Thread: Mistake in my query or Index Scan on subquery failure? (7.4)

Mistake in my query or Index Scan on subquery failure? (7.4)

From
"Gellert, Andre"
Date:
Hello,
I have a problem with this simple query :

explain select * from ref_artikel a where a.artnr in (  351275 , 351346 ,
293082 ) LIMIT 20 OFFSET 0 ;
                                                            QUERY PLAN

----------------------------------------------------------------------------
------------------------------------------------------
 Limit  (cost=0.00..9.06 rows=3 width=299)
   ->  Index Scan using ref_artikel_pkey, ref_artikel_pkey, \
       ref_artikel_pkey on ref_artikel a  (cost=0.00..9.06 rows=3 width=299)
         Index Cond: ((artnr = 351275) OR (artnr = 351346) OR (artnr =
293082))
(3 rows)

Is it okay , that the word ref_artikel_pkey will be repeated for each
condition ?

How can i optimize this, i have a number of up to 3000 "artnr" cond. to
check for equality
( and more tables joined over this query which i left away for better
understanding ) ,
is a  "(x=1) or (x=2)..." faster than "x in 1,2... " at this large number of
checks ?

Maybe this is the hash-joined bug marked for this 7.4 postgresql....
I consider upgrading to 7.41 on another testing server....

Thx for ideas,
Andre

Re: Mistake in my query or Index Scan on subquery failure?

From
Nick Barr
Date:
Gellert, Andre wrote:

>Hello,
>I have a problem with this simple query :
>
>explain select * from ref_artikel a where a.artnr in (  351275 , 351346 ,
>293082 ) LIMIT 20 OFFSET 0 ;
>                                                            QUERY PLAN
>
>----------------------------------------------------------------------------
>------------------------------------------------------
> Limit  (cost=0.00..9.06 rows=3 width=299)
>   ->  Index Scan using ref_artikel_pkey, ref_artikel_pkey, \
>       ref_artikel_pkey on ref_artikel a  (cost=0.00..9.06 rows=3 width=299)
>         Index Cond: ((artnr = 351275) OR (artnr = 351346) OR (artnr =
>293082))
>(3 rows)
>
>Is it okay , that the word ref_artikel_pkey will be repeated for each
>condition ?
>
>How can i optimize this, i have a number of up to 3000 "artnr" cond. to
>check for equality
>( and more tables joined over this query which i left away for better
>understanding ) ,
>is a  "(x=1) or (x=2)..." faster than "x in 1,2... " at this large number of
>checks ?
>
>Maybe this is the hash-joined bug marked for this 7.4 postgresql....
>I consider upgrading to 7.41 on another testing server....
>
>Thx for ideas,
>Andre
>
>---------------------------(end of broadcast)---------------------------
>TIP 1: subscribe and unsubscribe commands go to majordomo@postgresql.org
>
As far as I can see this is fine, especially for a small number of
values in the IN clause.
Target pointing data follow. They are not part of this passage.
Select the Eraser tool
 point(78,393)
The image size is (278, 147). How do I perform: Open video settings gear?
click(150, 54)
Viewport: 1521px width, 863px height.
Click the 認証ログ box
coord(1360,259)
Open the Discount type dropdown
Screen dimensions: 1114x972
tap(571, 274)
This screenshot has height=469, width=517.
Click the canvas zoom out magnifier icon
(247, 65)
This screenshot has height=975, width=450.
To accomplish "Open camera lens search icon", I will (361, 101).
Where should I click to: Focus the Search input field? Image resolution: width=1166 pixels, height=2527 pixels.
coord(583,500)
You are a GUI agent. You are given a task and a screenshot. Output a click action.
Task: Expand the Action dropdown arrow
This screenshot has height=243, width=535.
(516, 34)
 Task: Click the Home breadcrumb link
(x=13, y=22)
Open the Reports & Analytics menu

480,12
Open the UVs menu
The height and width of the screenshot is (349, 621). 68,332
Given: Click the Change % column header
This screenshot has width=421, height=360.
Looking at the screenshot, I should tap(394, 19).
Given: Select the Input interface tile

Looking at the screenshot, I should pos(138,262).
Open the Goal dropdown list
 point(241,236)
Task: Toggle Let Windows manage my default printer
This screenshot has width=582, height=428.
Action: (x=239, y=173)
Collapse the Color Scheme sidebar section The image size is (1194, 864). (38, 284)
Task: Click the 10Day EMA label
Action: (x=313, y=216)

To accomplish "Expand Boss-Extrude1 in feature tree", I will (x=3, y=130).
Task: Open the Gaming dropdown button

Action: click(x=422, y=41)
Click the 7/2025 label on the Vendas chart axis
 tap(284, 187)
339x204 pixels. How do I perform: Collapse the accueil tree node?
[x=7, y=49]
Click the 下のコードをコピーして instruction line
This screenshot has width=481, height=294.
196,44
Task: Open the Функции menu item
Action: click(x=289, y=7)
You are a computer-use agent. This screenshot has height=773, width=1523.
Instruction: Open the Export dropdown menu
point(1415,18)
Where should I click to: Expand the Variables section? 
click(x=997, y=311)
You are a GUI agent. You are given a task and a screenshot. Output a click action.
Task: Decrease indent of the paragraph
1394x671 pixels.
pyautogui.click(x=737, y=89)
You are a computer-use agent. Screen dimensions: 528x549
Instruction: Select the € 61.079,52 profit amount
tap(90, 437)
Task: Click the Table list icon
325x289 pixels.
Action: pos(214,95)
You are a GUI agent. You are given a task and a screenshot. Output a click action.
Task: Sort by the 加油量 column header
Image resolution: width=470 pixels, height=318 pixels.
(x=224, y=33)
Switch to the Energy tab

If I understand you correctly the number of
values in the IN clause might extend to 3000. This would not be
particularly efficient and might end in a sequential scan.

For example,

explain select * from ref_artikel a where a.artnr in ( 351275 , 351346 ,
293082, ... <2997 more values> ) LIMIT 20 OFFSET 0 ;


A better method if you are going to use a lot of numbers would be something like the following:

-----
BEGIN;

CREATE TEMPORARY TABLE temp_num_2004_03_03 (temp_num int4);

INSERT INTO temp_num_2004_03_03 (351275);
...
INSERT INTO temp_num_2004_03_03 (293082);

CREATE INDEX temp_num_2004_03_03_temp_num_idx ON temp_num_2004_03_03 (temp_num);

SELECT * FROM ref_artikel a, temp_num_2004_03_03 b WHERE a.artnr=b.temp_num ORDER BY a.artnr LIMIT 20 OFFSET 0;

DROP INDEX temp_num_2004_03_03_temp_num_idx;
DROP TABLE temp_num_2004_03_03;

COMMIT/ABORT;
-----

This is especially true if you are going to use the set of numbers again in other queries that follow.

BTW, you will need to put an ORDER BY clause in your SELECT to guarentee the order of the rows that come back,
especiallywhen using the LIMIT/OFFSET clauses. 



Nick



Re: Mistake in my query or Index Scan on subquery failure? (7.4)

From
Tom Lane
Date:
"Gellert, Andre" <AGellert@ElectronicPartner.de> writes:
> Is it okay , that the word ref_artikel_pkey will be repeated for each
> condition ?

That's what it's supposed to do.  EXPLAIN is trying to tell you that
this query involves three independent index probes, which should not be
very surprising.

            regards, tom lane